**Task to carry out**
Here is a set of records. Copy them all exactly.

§ §

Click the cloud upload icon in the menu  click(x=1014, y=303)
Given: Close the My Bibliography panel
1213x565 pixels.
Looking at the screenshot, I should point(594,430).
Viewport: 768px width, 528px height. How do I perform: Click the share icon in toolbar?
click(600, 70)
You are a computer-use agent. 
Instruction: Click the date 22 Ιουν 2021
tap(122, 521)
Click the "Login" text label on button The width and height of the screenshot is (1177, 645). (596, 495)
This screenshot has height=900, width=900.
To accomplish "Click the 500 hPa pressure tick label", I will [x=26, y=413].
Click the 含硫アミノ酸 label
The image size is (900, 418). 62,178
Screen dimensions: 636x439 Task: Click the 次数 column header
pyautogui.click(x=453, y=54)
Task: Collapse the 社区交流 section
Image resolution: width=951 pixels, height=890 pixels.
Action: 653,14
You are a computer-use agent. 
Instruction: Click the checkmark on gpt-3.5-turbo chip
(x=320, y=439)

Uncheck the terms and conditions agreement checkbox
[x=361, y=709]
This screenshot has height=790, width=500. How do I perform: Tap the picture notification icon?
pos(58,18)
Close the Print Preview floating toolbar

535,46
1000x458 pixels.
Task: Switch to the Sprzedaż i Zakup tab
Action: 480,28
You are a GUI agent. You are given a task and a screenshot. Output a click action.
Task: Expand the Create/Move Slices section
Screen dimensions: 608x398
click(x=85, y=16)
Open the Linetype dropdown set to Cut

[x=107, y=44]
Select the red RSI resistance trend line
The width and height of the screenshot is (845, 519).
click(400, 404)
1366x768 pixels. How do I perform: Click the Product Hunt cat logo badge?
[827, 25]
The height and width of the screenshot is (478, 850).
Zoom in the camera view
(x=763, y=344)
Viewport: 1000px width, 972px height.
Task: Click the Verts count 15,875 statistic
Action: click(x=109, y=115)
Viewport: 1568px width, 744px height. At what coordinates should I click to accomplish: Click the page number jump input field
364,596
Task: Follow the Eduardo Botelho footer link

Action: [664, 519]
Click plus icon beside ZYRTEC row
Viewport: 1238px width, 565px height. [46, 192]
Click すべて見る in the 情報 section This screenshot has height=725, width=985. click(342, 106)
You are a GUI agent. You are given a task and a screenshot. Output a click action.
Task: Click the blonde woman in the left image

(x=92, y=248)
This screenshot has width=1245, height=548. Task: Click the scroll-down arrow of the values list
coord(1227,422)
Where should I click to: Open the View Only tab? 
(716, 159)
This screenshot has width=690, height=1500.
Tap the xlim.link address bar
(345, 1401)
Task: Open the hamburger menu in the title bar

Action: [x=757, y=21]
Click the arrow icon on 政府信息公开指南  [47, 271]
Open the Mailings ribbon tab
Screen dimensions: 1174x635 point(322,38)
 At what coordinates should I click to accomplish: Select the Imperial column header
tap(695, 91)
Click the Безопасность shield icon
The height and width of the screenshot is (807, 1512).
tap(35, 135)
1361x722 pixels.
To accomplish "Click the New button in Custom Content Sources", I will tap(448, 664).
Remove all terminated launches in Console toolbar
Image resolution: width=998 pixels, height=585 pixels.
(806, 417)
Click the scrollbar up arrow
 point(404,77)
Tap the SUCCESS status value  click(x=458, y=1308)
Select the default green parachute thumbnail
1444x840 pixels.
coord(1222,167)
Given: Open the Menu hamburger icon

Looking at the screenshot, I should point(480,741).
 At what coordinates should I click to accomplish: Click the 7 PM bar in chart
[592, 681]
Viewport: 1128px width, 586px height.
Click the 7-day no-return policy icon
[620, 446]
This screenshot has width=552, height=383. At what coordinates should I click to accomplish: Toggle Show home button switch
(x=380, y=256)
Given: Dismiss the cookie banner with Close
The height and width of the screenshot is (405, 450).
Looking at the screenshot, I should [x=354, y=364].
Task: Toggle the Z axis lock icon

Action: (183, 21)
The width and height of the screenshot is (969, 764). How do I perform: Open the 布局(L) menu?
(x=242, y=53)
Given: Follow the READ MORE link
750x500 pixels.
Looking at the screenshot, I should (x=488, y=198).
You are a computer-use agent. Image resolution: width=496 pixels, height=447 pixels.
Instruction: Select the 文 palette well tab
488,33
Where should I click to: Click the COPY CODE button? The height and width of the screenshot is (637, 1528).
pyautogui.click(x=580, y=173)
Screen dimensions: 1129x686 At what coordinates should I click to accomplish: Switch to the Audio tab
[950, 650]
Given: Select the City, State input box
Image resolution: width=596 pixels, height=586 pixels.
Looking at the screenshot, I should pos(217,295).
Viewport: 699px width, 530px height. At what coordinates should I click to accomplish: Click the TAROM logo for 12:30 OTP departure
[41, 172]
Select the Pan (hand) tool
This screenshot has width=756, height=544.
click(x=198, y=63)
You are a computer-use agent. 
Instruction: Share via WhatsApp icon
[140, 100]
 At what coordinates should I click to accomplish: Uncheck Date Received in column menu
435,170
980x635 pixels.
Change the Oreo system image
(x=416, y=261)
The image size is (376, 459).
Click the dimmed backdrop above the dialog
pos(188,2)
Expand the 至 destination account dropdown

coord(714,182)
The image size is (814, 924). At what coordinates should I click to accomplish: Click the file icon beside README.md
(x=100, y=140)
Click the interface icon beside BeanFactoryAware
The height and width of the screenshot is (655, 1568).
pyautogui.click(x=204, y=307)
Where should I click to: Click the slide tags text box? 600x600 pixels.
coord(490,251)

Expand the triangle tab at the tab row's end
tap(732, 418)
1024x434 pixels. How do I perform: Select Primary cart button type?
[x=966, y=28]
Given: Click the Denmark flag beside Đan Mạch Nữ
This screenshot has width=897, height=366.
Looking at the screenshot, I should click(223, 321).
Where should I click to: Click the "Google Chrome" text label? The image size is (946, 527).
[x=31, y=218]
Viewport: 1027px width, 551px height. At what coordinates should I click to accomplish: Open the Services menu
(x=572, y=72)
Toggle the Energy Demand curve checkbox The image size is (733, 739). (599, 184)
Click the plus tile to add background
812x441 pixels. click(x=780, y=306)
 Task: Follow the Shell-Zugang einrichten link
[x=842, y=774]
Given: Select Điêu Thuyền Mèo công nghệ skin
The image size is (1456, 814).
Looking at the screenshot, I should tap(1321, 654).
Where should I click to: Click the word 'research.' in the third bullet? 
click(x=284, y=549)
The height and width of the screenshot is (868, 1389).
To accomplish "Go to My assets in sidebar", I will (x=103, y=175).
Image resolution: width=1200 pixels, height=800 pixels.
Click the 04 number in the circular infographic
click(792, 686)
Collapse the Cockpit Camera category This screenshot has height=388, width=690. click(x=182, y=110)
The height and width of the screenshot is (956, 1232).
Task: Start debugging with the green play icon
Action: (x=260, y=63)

§ §

**Answer to this exercise**
Click the cloud upload icon in the menu  click(x=1014, y=303)
Given: Close the My Bibliography panel
1213x565 pixels.
Looking at the screenshot, I should point(594,430).
Viewport: 768px width, 528px height. How do I perform: Click the share icon in toolbar?
click(600, 70)
You are a computer-use agent. 
Instruction: Click the date 22 Ιουν 2021
tap(122, 521)
Click the "Login" text label on button The width and height of the screenshot is (1177, 645). (596, 495)
This screenshot has height=900, width=900.
To accomplish "Click the 500 hPa pressure tick label", I will [x=26, y=413].
Click the 含硫アミノ酸 label
The image size is (900, 418). 62,178
Screen dimensions: 636x439 Task: Click the 次数 column header
pyautogui.click(x=453, y=54)
Task: Collapse the 社区交流 section
Image resolution: width=951 pixels, height=890 pixels.
Action: 653,14
You are a computer-use agent. 
Instruction: Click the checkmark on gpt-3.5-turbo chip
(x=320, y=439)

Uncheck the terms and conditions agreement checkbox
[x=361, y=709]
This screenshot has height=790, width=500. How do I perform: Tap the picture notification icon?
pos(58,18)
Close the Print Preview floating toolbar

535,46
1000x458 pixels.
Task: Switch to the Sprzedaż i Zakup tab
Action: 480,28
You are a GUI agent. You are given a task and a screenshot. Output a click action.
Task: Expand the Create/Move Slices section
Screen dimensions: 608x398
click(x=85, y=16)
Open the Linetype dropdown set to Cut

[x=107, y=44]
Select the red RSI resistance trend line
The width and height of the screenshot is (845, 519).
click(400, 404)
1366x768 pixels. How do I perform: Click the Product Hunt cat logo badge?
[827, 25]
The height and width of the screenshot is (478, 850).
Zoom in the camera view
(x=763, y=344)
Viewport: 1000px width, 972px height.
Task: Click the Verts count 15,875 statistic
Action: click(x=109, y=115)
Viewport: 1568px width, 744px height. At what coordinates should I click to accomplish: Click the page number jump input field
364,596
Task: Follow the Eduardo Botelho footer link

Action: [664, 519]
Click plus icon beside ZYRTEC row
Viewport: 1238px width, 565px height. [46, 192]
Click すべて見る in the 情報 section This screenshot has height=725, width=985. click(342, 106)
You are a GUI agent. You are given a task and a screenshot. Output a click action.
Task: Click the blonde woman in the left image

(x=92, y=248)
This screenshot has width=1245, height=548. Task: Click the scroll-down arrow of the values list
coord(1227,422)
Where should I click to: Open the View Only tab? 
(716, 159)
This screenshot has width=690, height=1500.
Tap the xlim.link address bar
(345, 1401)
Task: Open the hamburger menu in the title bar

Action: [x=757, y=21]
Click the arrow icon on 政府信息公开指南  [47, 271]
Open the Mailings ribbon tab
Screen dimensions: 1174x635 point(322,38)
 At what coordinates should I click to accomplish: Select the Imperial column header
tap(695, 91)
Click the Безопасность shield icon
The height and width of the screenshot is (807, 1512).
tap(35, 135)
1361x722 pixels.
To accomplish "Click the New button in Custom Content Sources", I will tap(448, 664).
Remove all terminated launches in Console toolbar
Image resolution: width=998 pixels, height=585 pixels.
(806, 417)
Click the scrollbar up arrow
 point(404,77)
Tap the SUCCESS status value  click(x=458, y=1308)
Select the default green parachute thumbnail
1444x840 pixels.
coord(1222,167)
Given: Open the Menu hamburger icon

Looking at the screenshot, I should point(480,741).
 At what coordinates should I click to accomplish: Click the 7 PM bar in chart
[592, 681]
Viewport: 1128px width, 586px height.
Click the 7-day no-return policy icon
[620, 446]
This screenshot has width=552, height=383. At what coordinates should I click to accomplish: Toggle Show home button switch
(x=380, y=256)
Given: Dismiss the cookie banner with Close
The height and width of the screenshot is (405, 450).
Looking at the screenshot, I should [x=354, y=364].
Task: Toggle the Z axis lock icon

Action: (183, 21)
The width and height of the screenshot is (969, 764). How do I perform: Open the 布局(L) menu?
(x=242, y=53)
Given: Follow the READ MORE link
750x500 pixels.
Looking at the screenshot, I should (x=488, y=198).
You are a computer-use agent. Image resolution: width=496 pixels, height=447 pixels.
Instruction: Select the 文 palette well tab
488,33
Where should I click to: Click the COPY CODE button? The height and width of the screenshot is (637, 1528).
pyautogui.click(x=580, y=173)
Screen dimensions: 1129x686 At what coordinates should I click to accomplish: Switch to the Audio tab
[950, 650]
Given: Select the City, State input box
Image resolution: width=596 pixels, height=586 pixels.
Looking at the screenshot, I should pos(217,295).
Viewport: 699px width, 530px height. At what coordinates should I click to accomplish: Click the TAROM logo for 12:30 OTP departure
[41, 172]
Select the Pan (hand) tool
This screenshot has width=756, height=544.
click(x=198, y=63)
You are a computer-use agent. 
Instruction: Share via WhatsApp icon
[140, 100]
 At what coordinates should I click to accomplish: Uncheck Date Received in column menu
435,170
980x635 pixels.
Change the Oreo system image
(x=416, y=261)
The image size is (376, 459).
Click the dimmed backdrop above the dialog
pos(188,2)
Expand the 至 destination account dropdown

coord(714,182)
The image size is (814, 924). At what coordinates should I click to accomplish: Click the file icon beside README.md
(x=100, y=140)
Click the interface icon beside BeanFactoryAware
The height and width of the screenshot is (655, 1568).
pyautogui.click(x=204, y=307)
Where should I click to: Click the slide tags text box? 600x600 pixels.
coord(490,251)

Expand the triangle tab at the tab row's end
tap(732, 418)
1024x434 pixels. How do I perform: Select Primary cart button type?
[x=966, y=28]
Given: Click the Denmark flag beside Đan Mạch Nữ
This screenshot has width=897, height=366.
Looking at the screenshot, I should click(223, 321).
Where should I click to: Click the "Google Chrome" text label? The image size is (946, 527).
[x=31, y=218]
Viewport: 1027px width, 551px height. At what coordinates should I click to accomplish: Open the Services menu
(x=572, y=72)
Toggle the Energy Demand curve checkbox The image size is (733, 739). (599, 184)
Click the plus tile to add background
812x441 pixels. click(x=780, y=306)
 Task: Follow the Shell-Zugang einrichten link
[x=842, y=774]
Given: Select Điêu Thuyền Mèo công nghệ skin
The image size is (1456, 814).
Looking at the screenshot, I should tap(1321, 654).
Where should I click to: Click the word 'research.' in the third bullet? 
click(x=284, y=549)
The height and width of the screenshot is (868, 1389).
To accomplish "Go to My assets in sidebar", I will (x=103, y=175).
Image resolution: width=1200 pixels, height=800 pixels.
Click the 04 number in the circular infographic
click(792, 686)
Collapse the Cockpit Camera category This screenshot has height=388, width=690. click(x=182, y=110)
The height and width of the screenshot is (956, 1232).
Task: Start debugging with the green play icon
Action: (x=260, y=63)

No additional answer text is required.